Word for word, transcribe the data below from the line with "Image resolution: width=820, height=1394." to the line with "Impressum (527, 24)", keeping both of those lines.
START Information provided
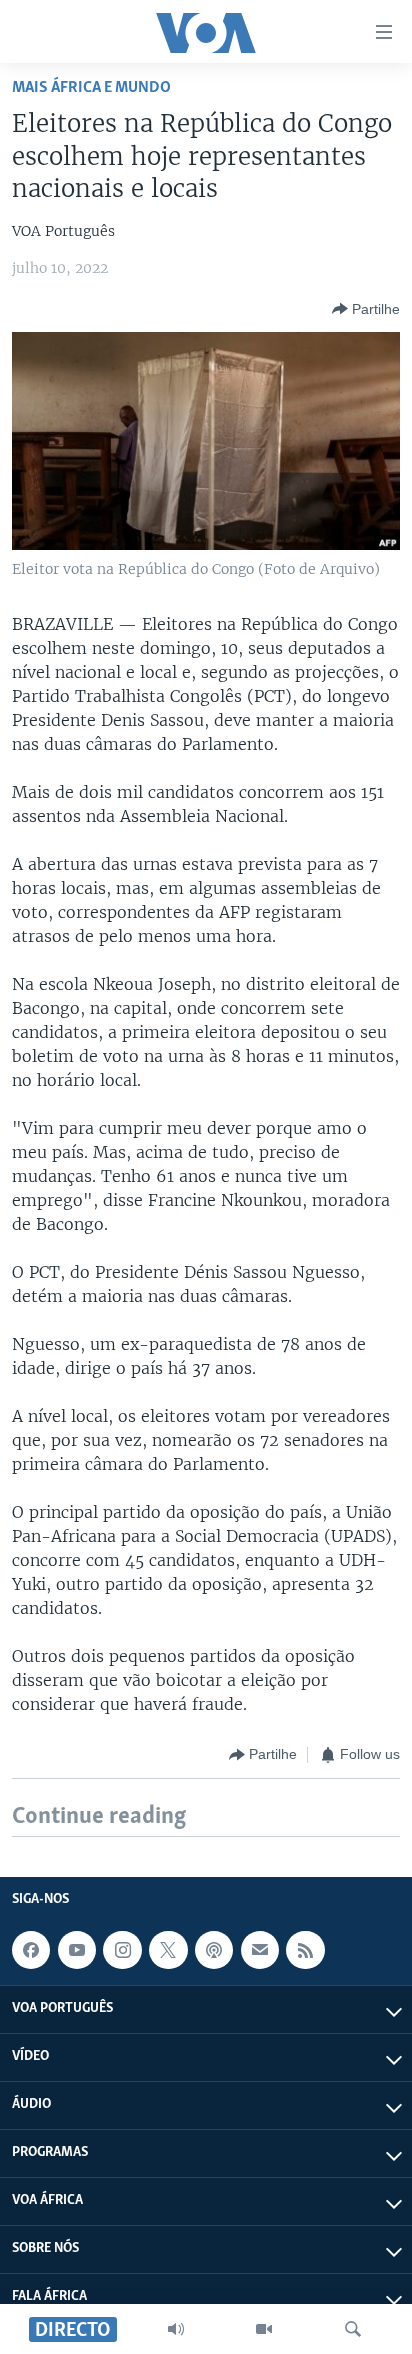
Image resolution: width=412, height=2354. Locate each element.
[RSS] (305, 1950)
END Information provided
START Information provided
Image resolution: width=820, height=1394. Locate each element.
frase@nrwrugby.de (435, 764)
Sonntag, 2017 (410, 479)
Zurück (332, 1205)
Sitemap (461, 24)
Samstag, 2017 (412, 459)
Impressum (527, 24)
END Information provided
● Output for this exercise:
Image resolution: width=820, height=1394. Locate each element.
frase@nrwrugby.de (435, 764)
Sonntag, 2017 (410, 479)
Zurück (332, 1205)
Sitemap (461, 24)
Samstag, 2017 (412, 459)
Impressum (527, 24)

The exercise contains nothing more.